Example of mapGroupsWithState that tracks the number of events per user and times out after 30 minutes:

def updateFunc(key: UserId, newValues: Iterator[Event], state: GroupState[Int]): Int = {
  val totalEvents = state.get() + newValues.size
  state.update(totalEvents)
  state.setTimeoutDuration("30 min")
  totalEvents
}

val lens = events.groupByKey(event => event.userId).mapGroupsWithState(updateFunc)

5. Query Planning

Structured Streaming uses Spark’s Catalyst optimizer with three phases: analysis (validates queries and output modes), incrementalization (converts static queries into incremental form), and optimization (applies standard Spark SQL rules such as predicate push‑down).

5.1 Analysis

The engine checks query validity and ensures the chosen output mode is compatible (e.g., append mode requires monotonic queries).

5.2 Incrementalization

Supported incremental queries include selections, joins (with watermarks), a single aggregation, and stateful operators.

5.3 Query Optimization

All usual Spark SQL optimizations apply, including code generation and Tungsten binary format.

6. Application Execution

Execution consists of state management and two processing modes: micro‑batch and continuous.

6.1 State Management and Recovery

Two external stores are used: a write‑ahead log (WAL) for fault tolerance and a state store (e.g., HDFS or S3) for large‑scale state. Sources must be replayable and sinks must be idempotent.

6.2 Micro‑Batch Mode

Micro‑batch processing inherits Spark Streaming’s advantages: dynamic load balancing, fine‑grained fault recovery, straggler handling, elastic scaling, and high throughput.

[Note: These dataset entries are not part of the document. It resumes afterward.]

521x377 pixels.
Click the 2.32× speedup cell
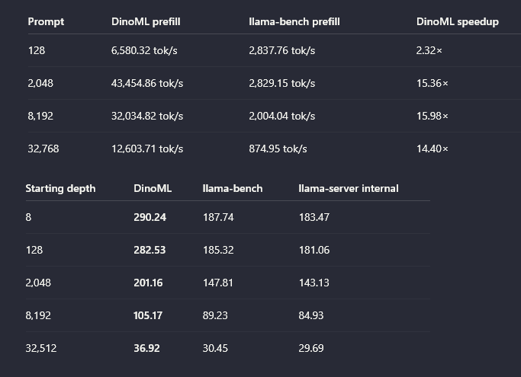(429, 50)
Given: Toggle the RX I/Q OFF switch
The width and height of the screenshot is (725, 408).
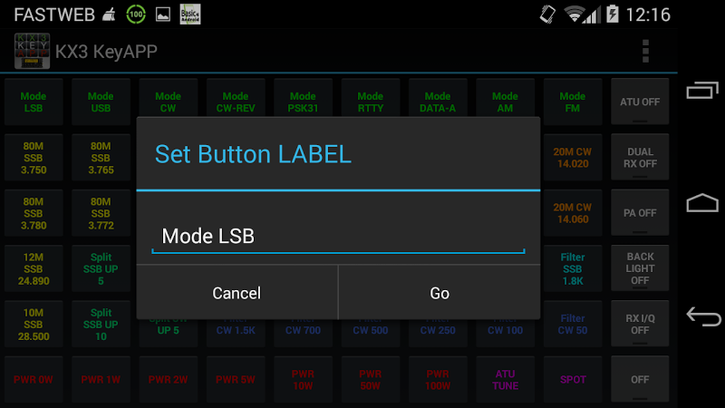Looking at the screenshot, I should 640,324.
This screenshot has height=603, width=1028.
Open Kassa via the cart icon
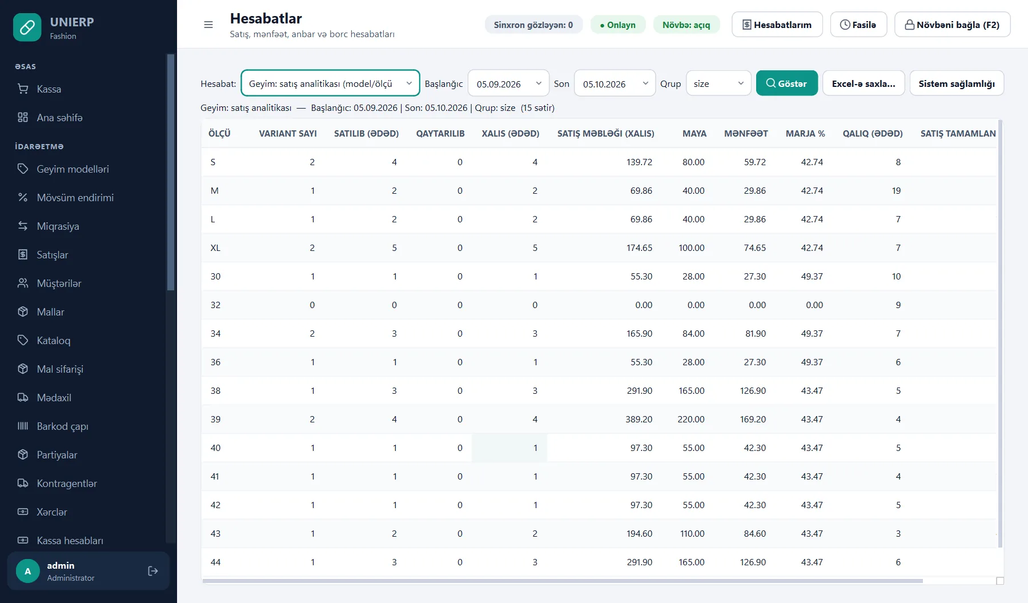[x=23, y=89]
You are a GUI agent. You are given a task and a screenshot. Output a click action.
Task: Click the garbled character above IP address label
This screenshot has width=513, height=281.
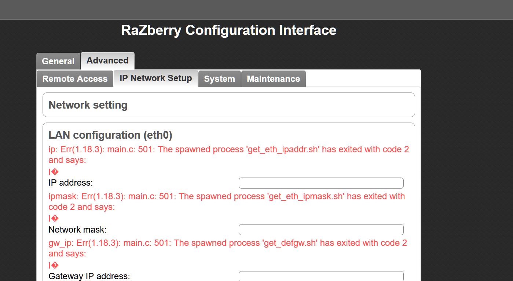pyautogui.click(x=54, y=172)
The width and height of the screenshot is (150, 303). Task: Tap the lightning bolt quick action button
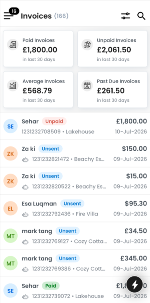pos(135,284)
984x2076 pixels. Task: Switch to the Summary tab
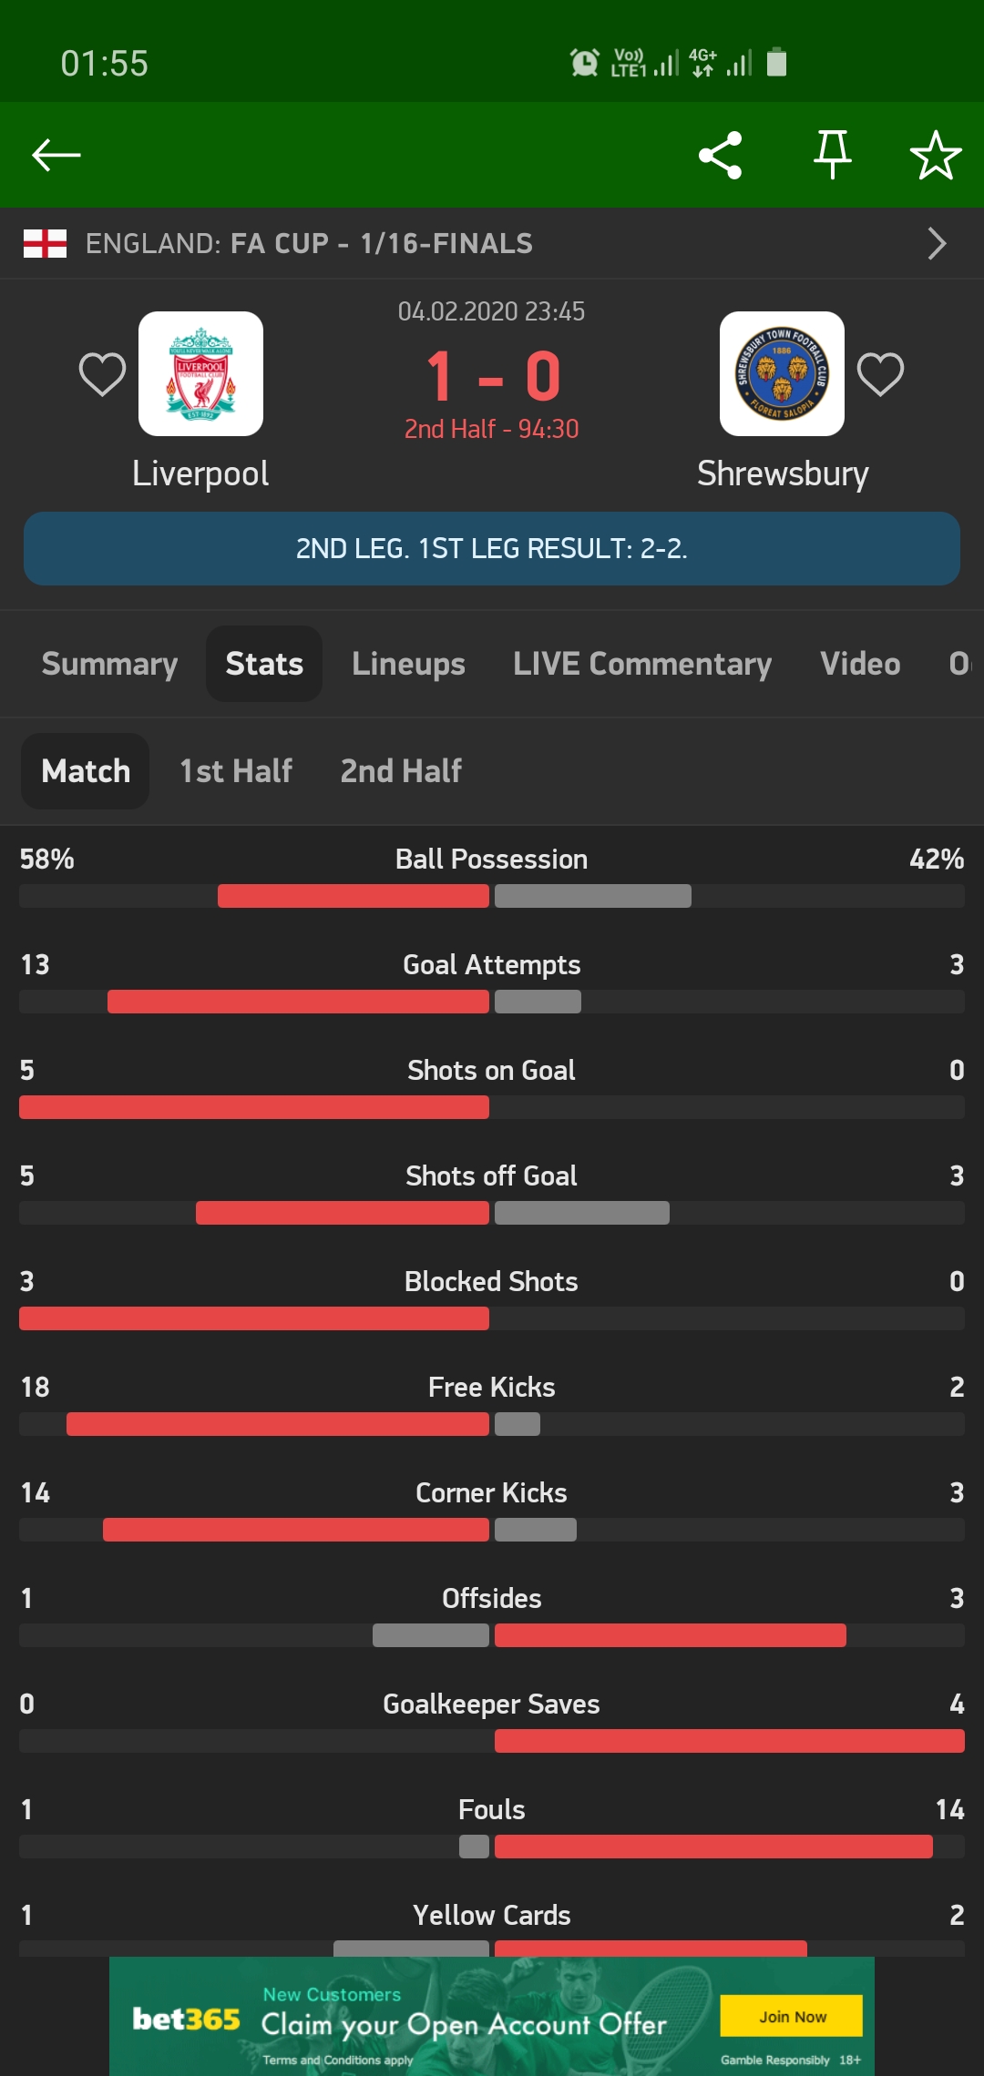pyautogui.click(x=109, y=664)
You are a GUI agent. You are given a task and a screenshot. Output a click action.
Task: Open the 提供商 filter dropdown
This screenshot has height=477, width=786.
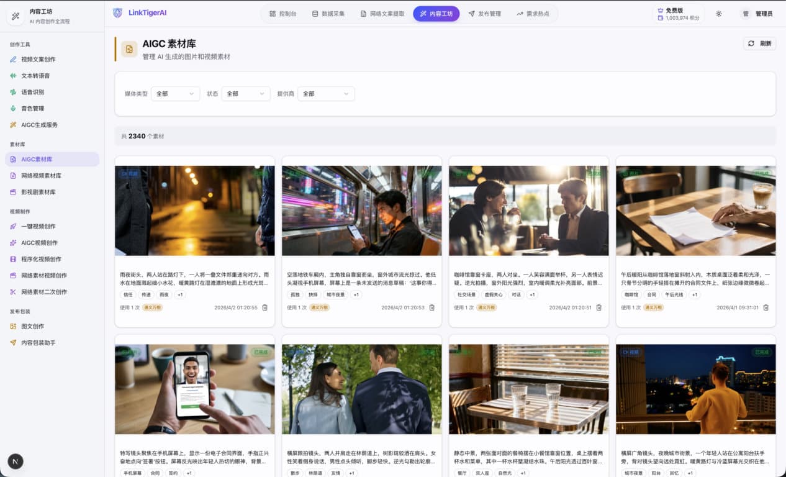326,94
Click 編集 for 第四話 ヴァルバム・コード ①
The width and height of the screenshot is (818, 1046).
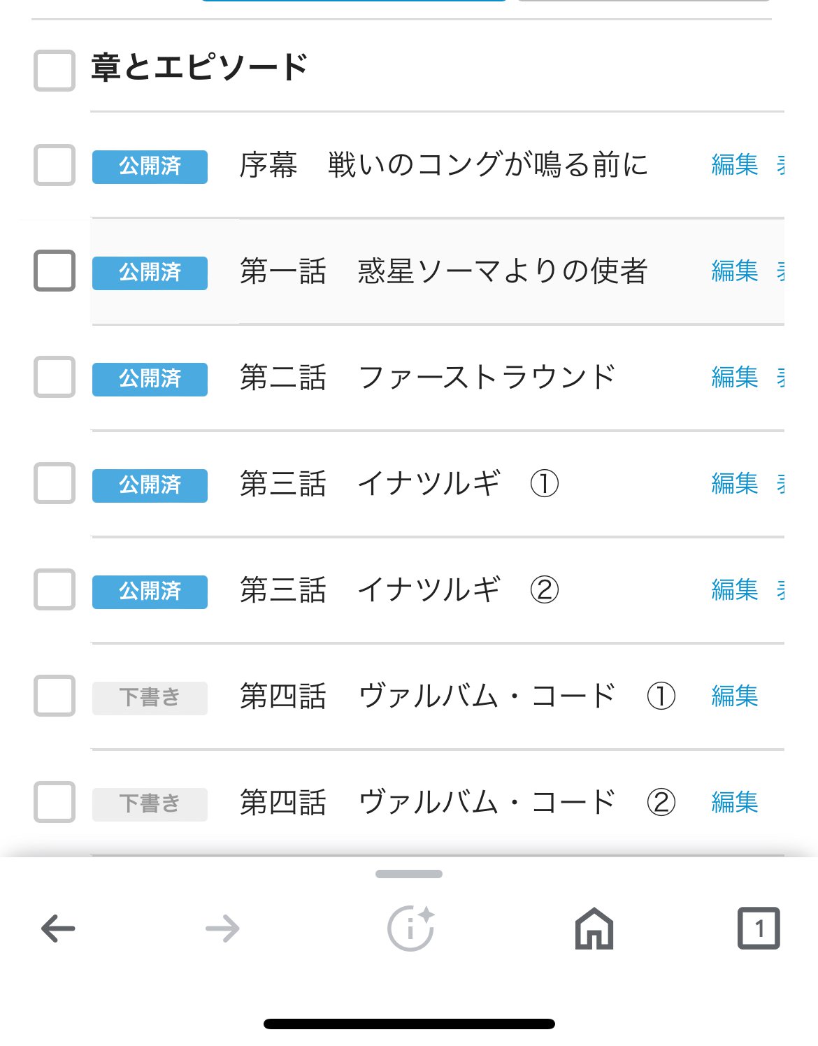click(x=735, y=696)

6.3 Continuous Processing Mode

Introduced in Spark 2.3, continuous processing runs long‑lived tasks for lower latency (sub‑10 ms) while maintaining similar throughput to micro‑batch.

7. Production Use Cases

Structured Streaming powers hundreds of production pipelines at Databricks, processing over 1 PB of data per month across hundreds of machines. Example use cases include security analytics, real‑time alerting, and ETL pipelines that combine streaming and batch data.

7.1 Information‑Security Platform

A large customer built a security platform that ingests network‑traffic logs, stores them in Delta tables, joins with static reference data, and generates real‑time alerts. Structured Streaming reduced development time from six months (with traditional tools) to two weeks.

8. Performance Evaluation

Benchmarks on Yahoo’s streaming benchmark show Structured Streaming achieving up to 65 M records/sec, roughly twice the throughput of Apache Flink and far exceeding Kafka Streams. Scaling experiments demonstrate near‑linear throughput growth from 11.5 M/sec on a single node to 225 M/sec on 20 nodes.

8.1 Micro‑Batch vs. Continuous

Continuous mode offers lower latency (under 10 ms) with comparable throughput to micro‑batch, which incurs higher latency due to DAG scheduling.

Conclusion

Structured Streaming simplifies the development, operation, and integration of streaming applications by providing a high‑level, declarative API that leverages Spark SQL’s optimizer and execution engine. It delivers strong performance, scalability, and ease of use for a wide range of stateful streaming workloads.